RSPB Scotland's Erica Mason discusses the importance of peat and the damaging practices which threaten our peat ecosystems.
For peat's sake, buy peat free
We live in a peaty country and that peat is incredibly precious. Healthy peat ecosystems like this are the most powerful carbon sinks on Earth, storing up to 30% of the Earth’s terrestrial carbon. However, when these ecosystems are damaged, biodiversity is lost and they release carbon equivalent to 10% of the Earth’s global emissions.
The Scottish Government has recognised the importance of peatlands by committing to an investment of over £250 million in peatland restoration over the next 10 years. This will hopefully enable the development of large-scale, multi-year projects to restore large areas of our damaged peatlands.
This investment, which signals the government’s recognition of the importance of peatlands is very welcome. But it is only a start. Even that substantial amount of money will not restore all of Scotland’s degraded peatland. Simply committing money to peatland restoration will also not solve the problem. We need a coherent approach to peatland policy that brings an end to damaging practices like burning and extraction, which create the need for restoration in the first place.

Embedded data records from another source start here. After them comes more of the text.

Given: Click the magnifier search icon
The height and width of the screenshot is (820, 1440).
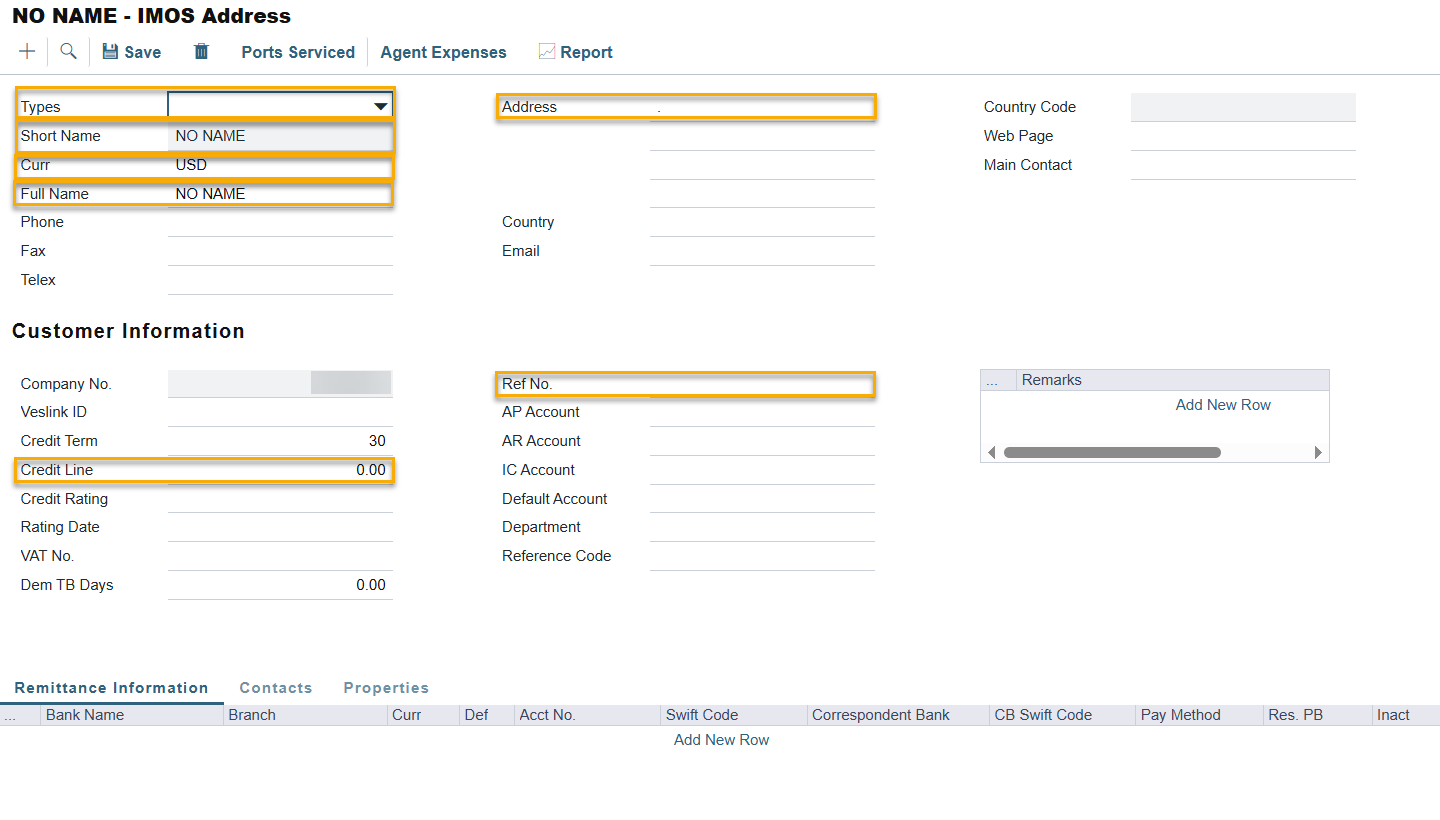Looking at the screenshot, I should [68, 52].
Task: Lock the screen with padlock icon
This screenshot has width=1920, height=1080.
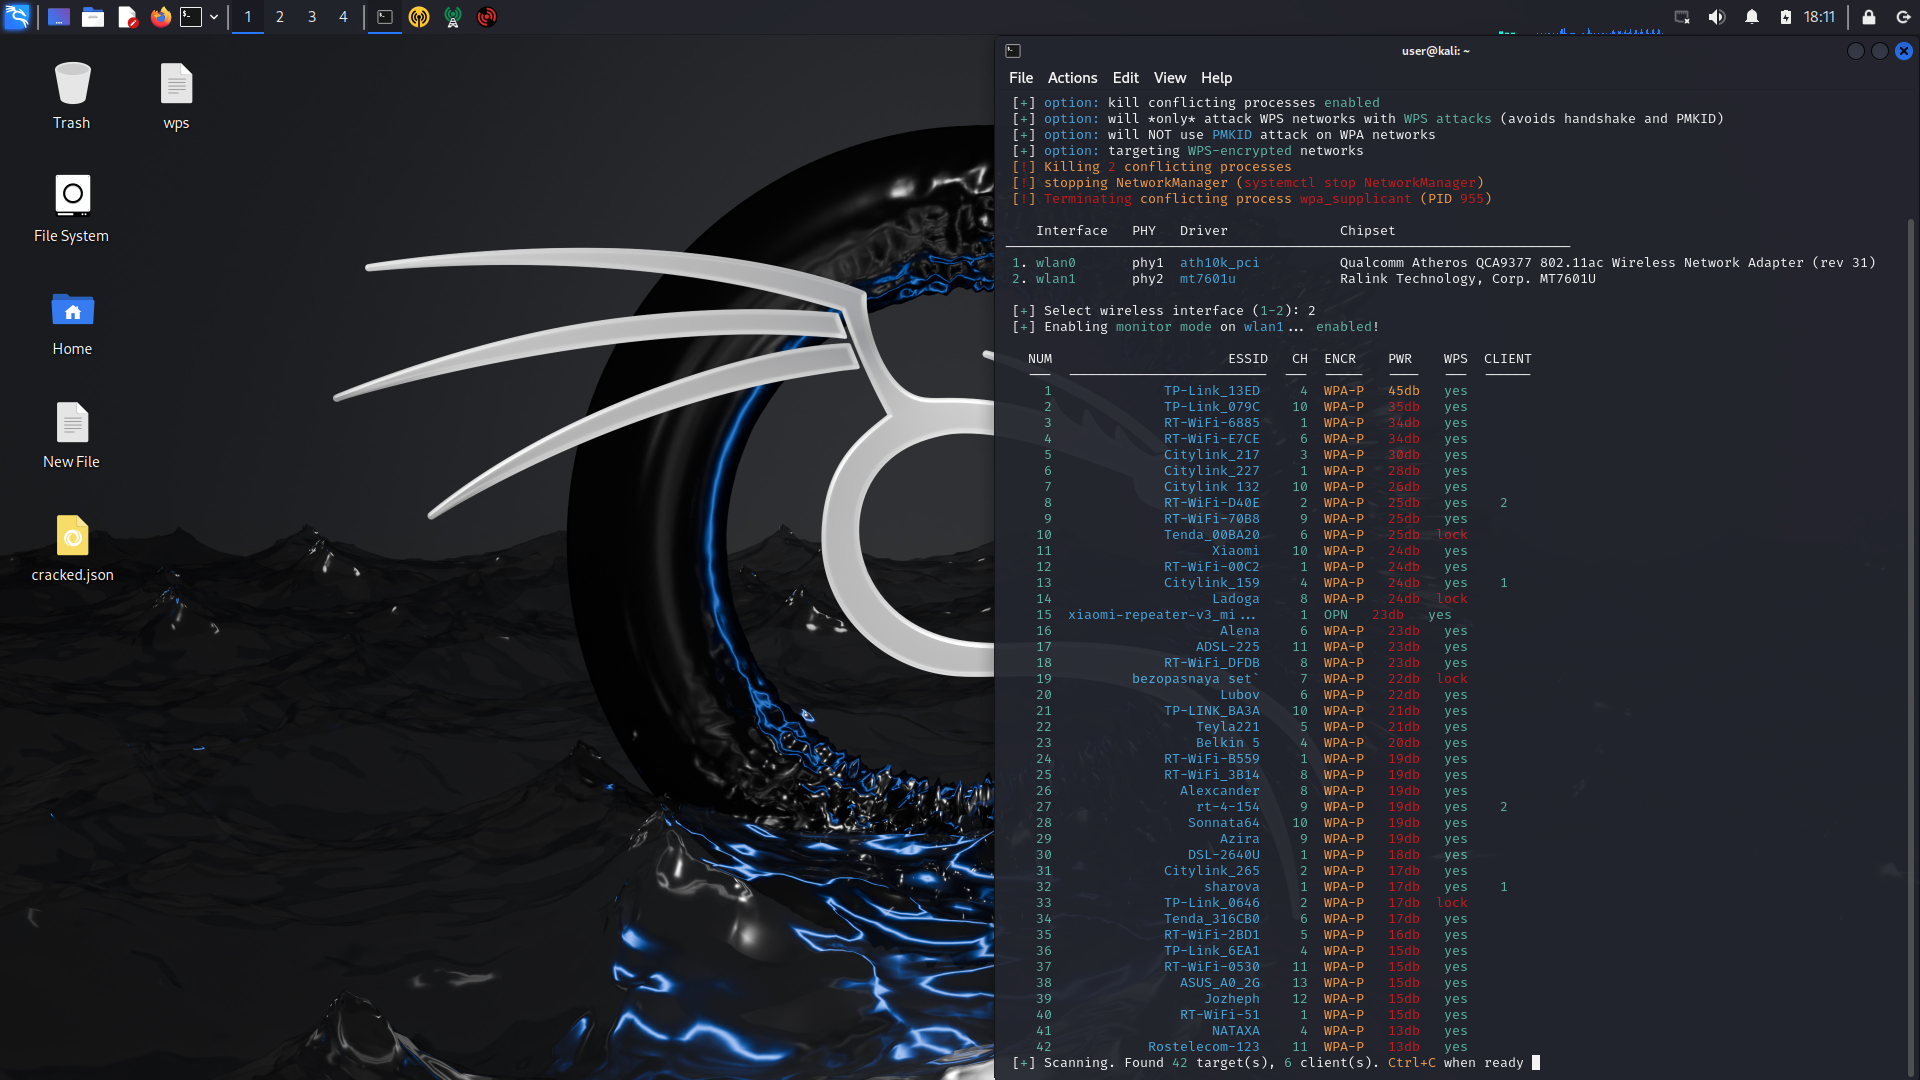Action: [1868, 17]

Ending damaging practices like burning or the commercial extraction of peat for horticulture, which takes place on some of our lowland bogs, requires action from the Scottish Government and we want to see them take action quickly.
But in the absence of that action from government there is something you can do: stop buying compost with peat in it. Just as we know that when people demand change of their governments, change happens, when demand for products like compost with peat decrease, so do the practices that contribute to their products.
Healthy, thriving peatland is not only a nature-based solution to climate change, it is a unique ecosystem with irreplaceable biodiversity that enriches human life in myriad ways.